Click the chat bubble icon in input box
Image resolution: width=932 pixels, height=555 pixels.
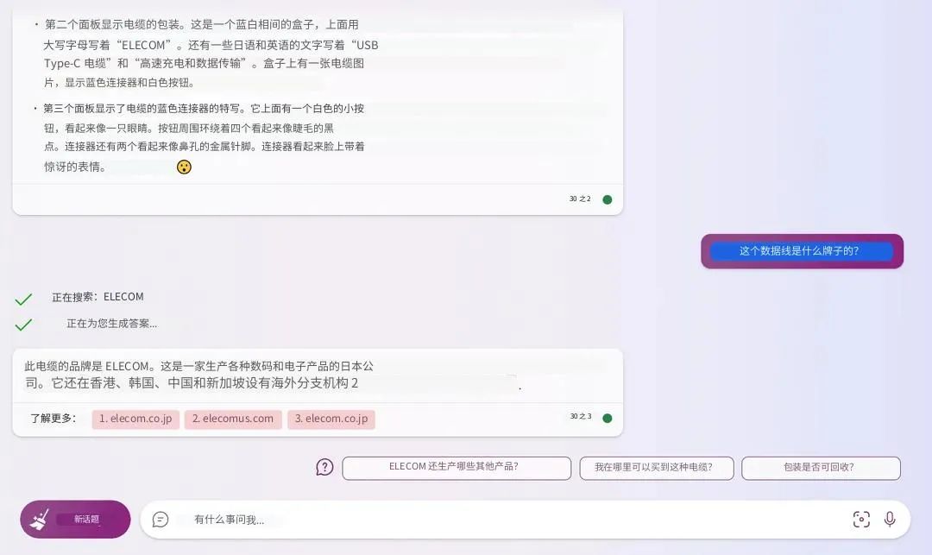click(x=161, y=519)
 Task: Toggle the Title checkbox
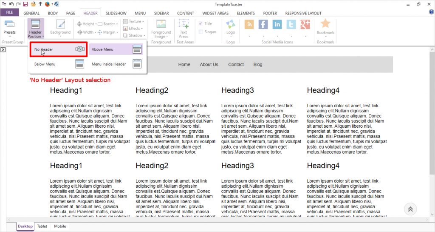201,24
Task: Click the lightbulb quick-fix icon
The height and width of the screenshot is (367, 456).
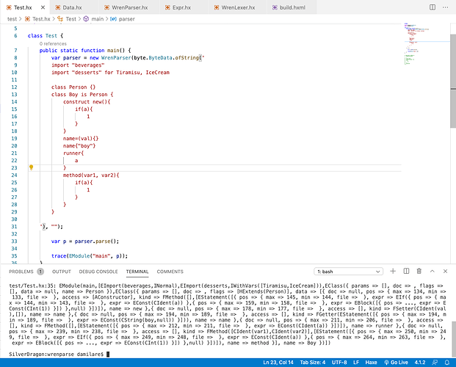Action: pyautogui.click(x=31, y=167)
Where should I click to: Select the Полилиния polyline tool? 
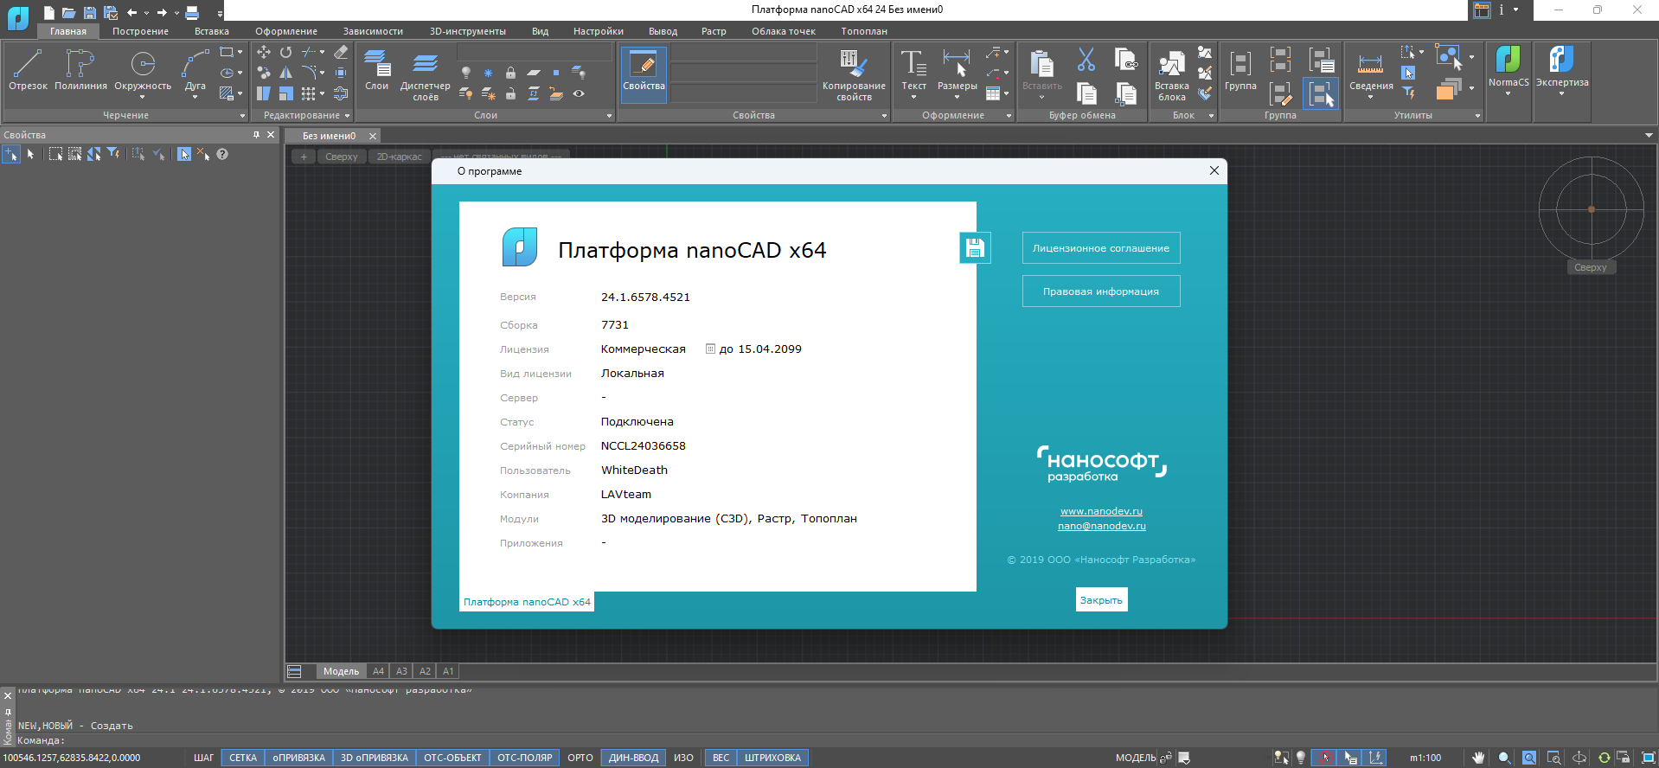pos(80,69)
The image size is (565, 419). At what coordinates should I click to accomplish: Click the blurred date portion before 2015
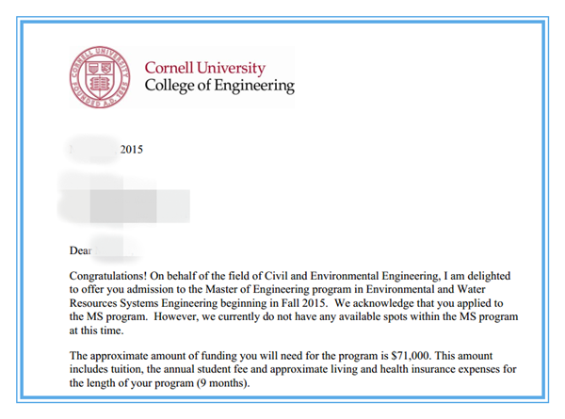pyautogui.click(x=92, y=148)
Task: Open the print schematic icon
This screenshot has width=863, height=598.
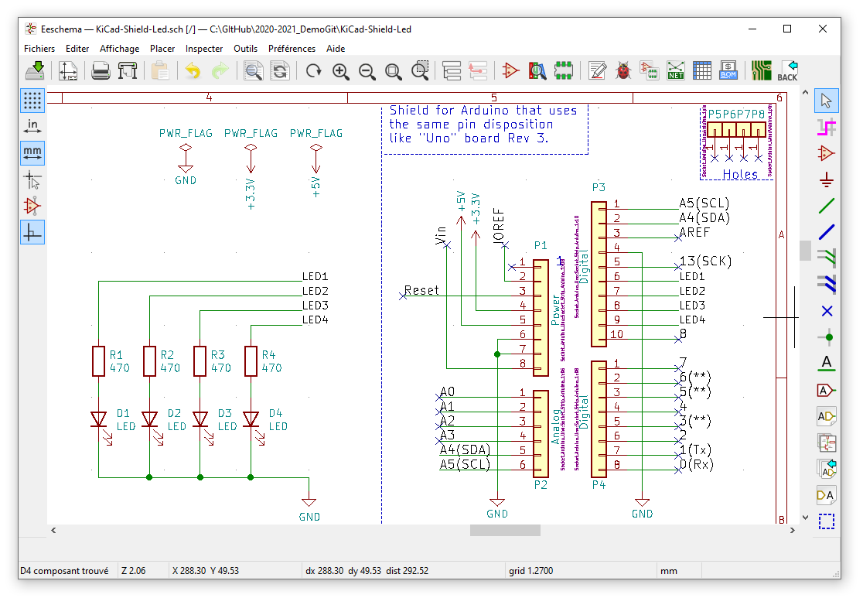Action: [101, 71]
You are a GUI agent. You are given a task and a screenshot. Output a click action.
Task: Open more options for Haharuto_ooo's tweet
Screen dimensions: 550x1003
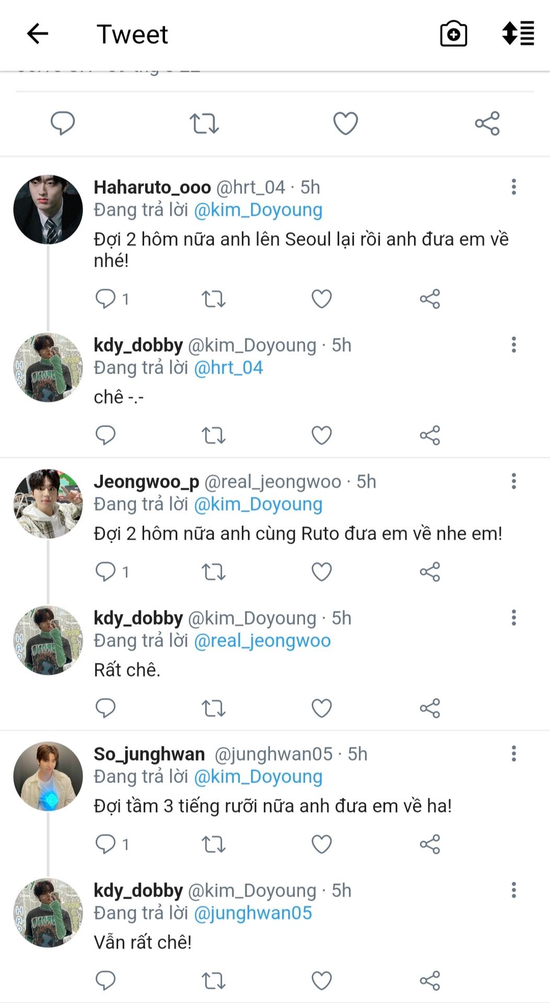(514, 187)
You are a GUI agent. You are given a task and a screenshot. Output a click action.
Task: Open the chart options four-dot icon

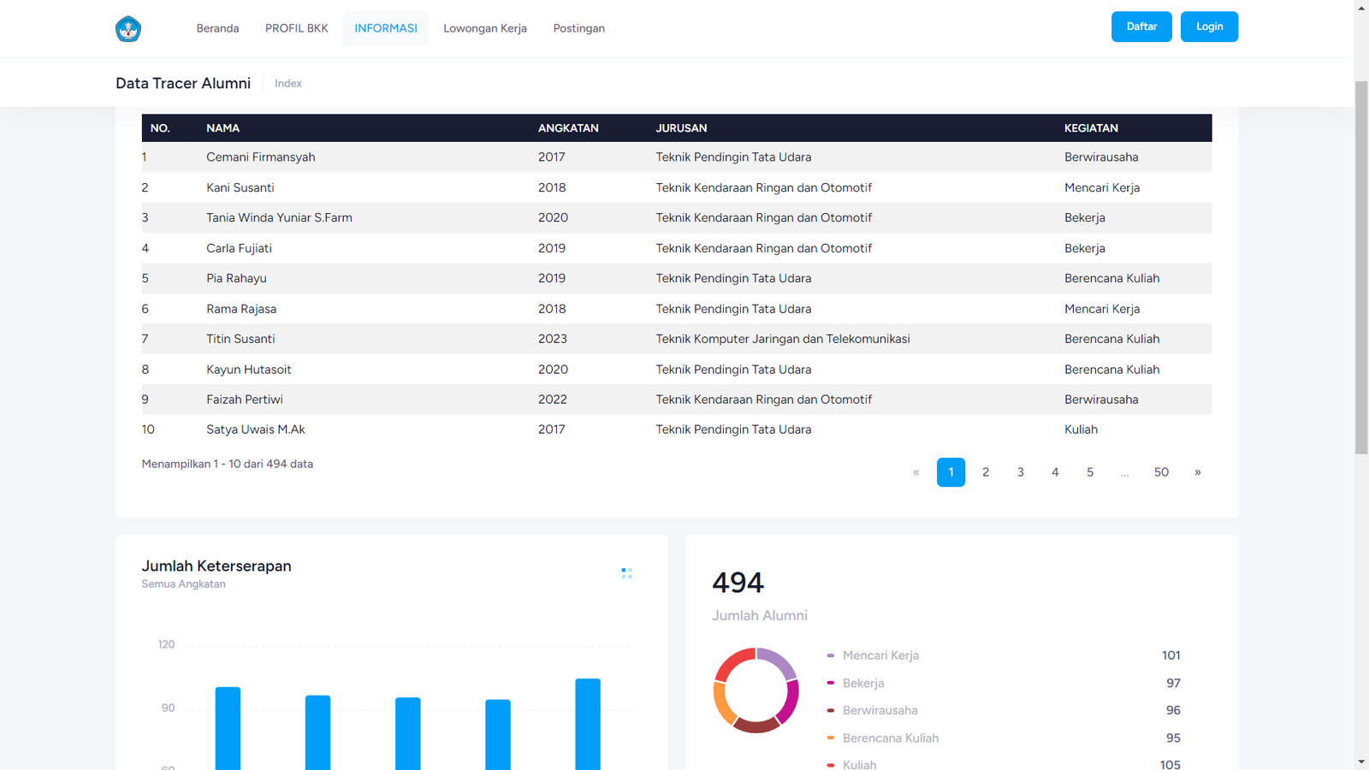pos(626,573)

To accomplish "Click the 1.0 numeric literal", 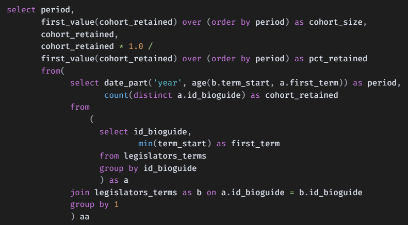I will [136, 47].
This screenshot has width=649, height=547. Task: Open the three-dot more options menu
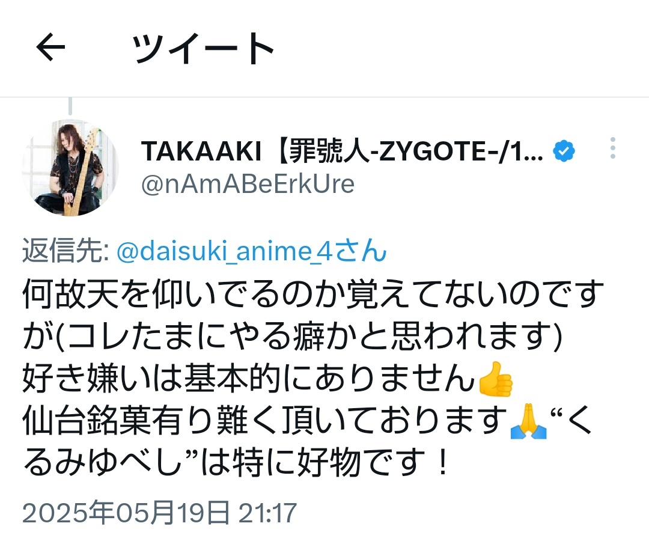click(612, 148)
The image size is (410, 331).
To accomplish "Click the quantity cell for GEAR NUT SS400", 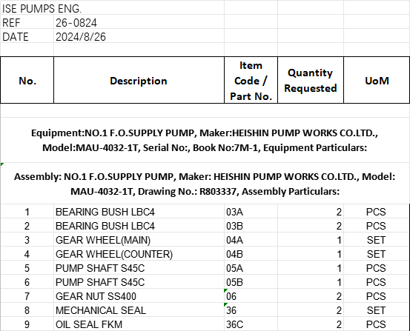I will tap(311, 296).
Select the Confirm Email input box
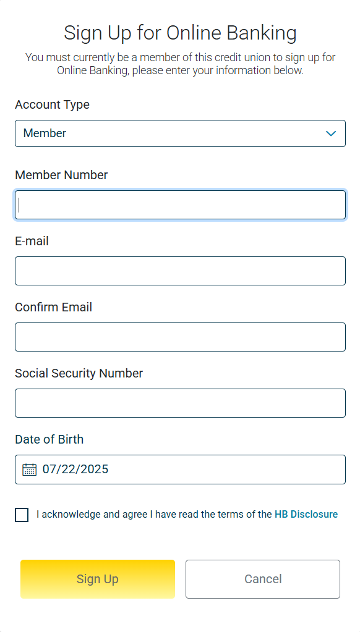This screenshot has width=360, height=632. click(x=180, y=337)
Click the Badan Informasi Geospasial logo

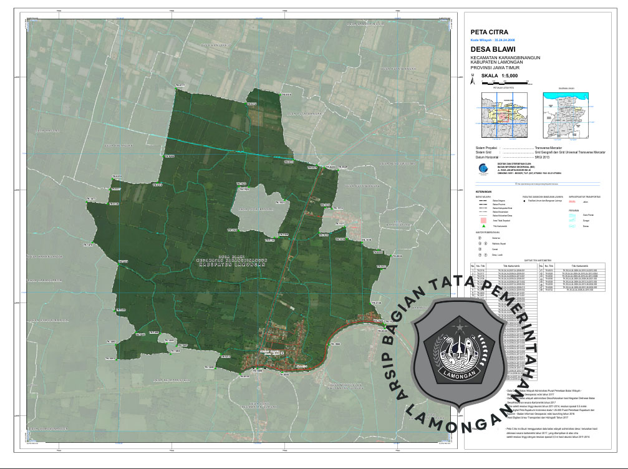[480, 168]
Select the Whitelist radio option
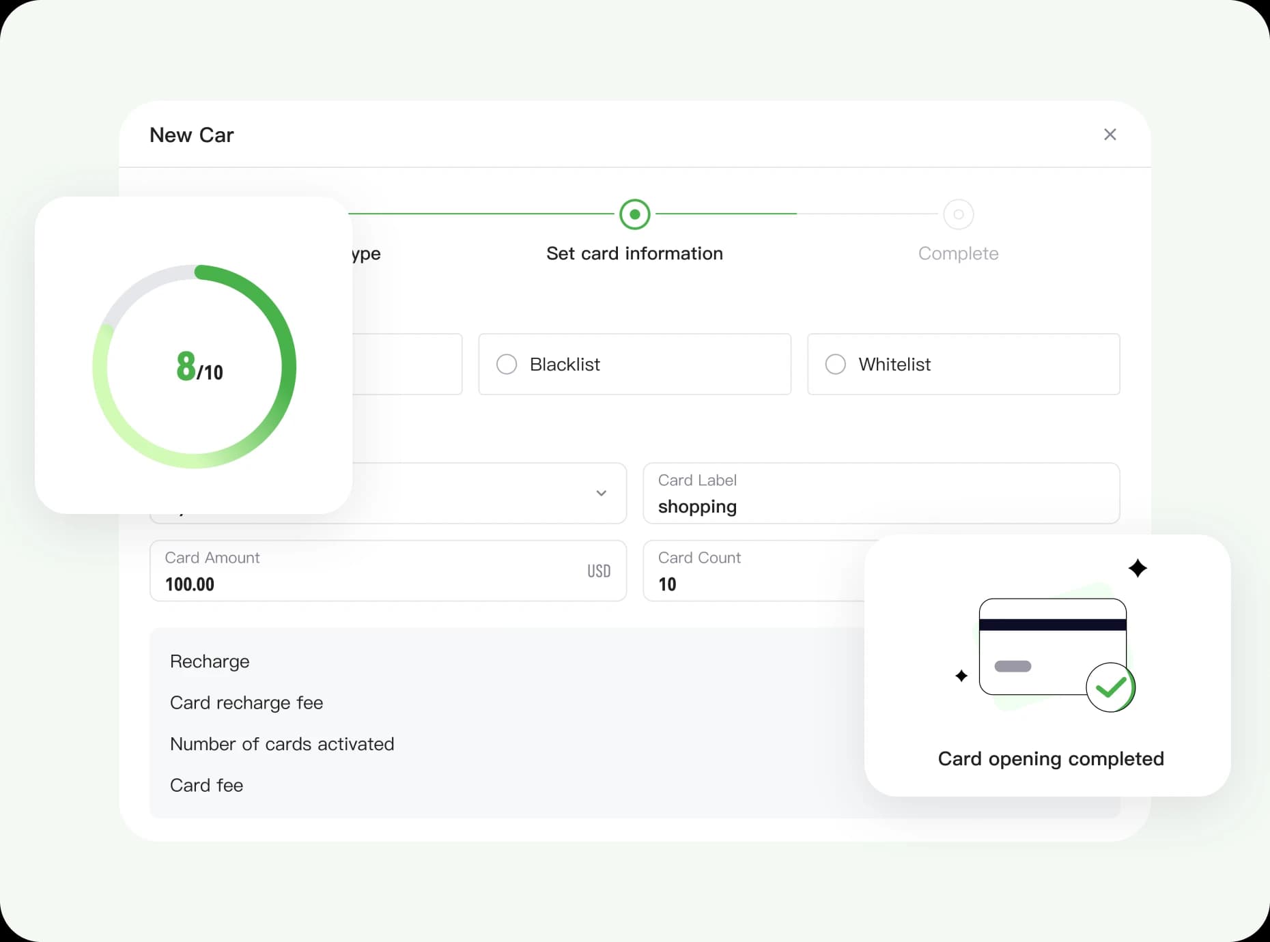The width and height of the screenshot is (1270, 942). (x=835, y=365)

+---+

» **Work instructions**: Reproduce, without alteration and without pictures, only those lines that lie between the first line of the entries above and the line containing "Task: Click the lightbulb quick-fix icon", both of them included.

» **Output of the exercise**:
Click the chat bubble icon in input box
Image resolution: width=932 pixels, height=555 pixels.
click(x=161, y=519)
 Task: Toggle the Title checkbox
201,24
Task: Click the lightbulb quick-fix icon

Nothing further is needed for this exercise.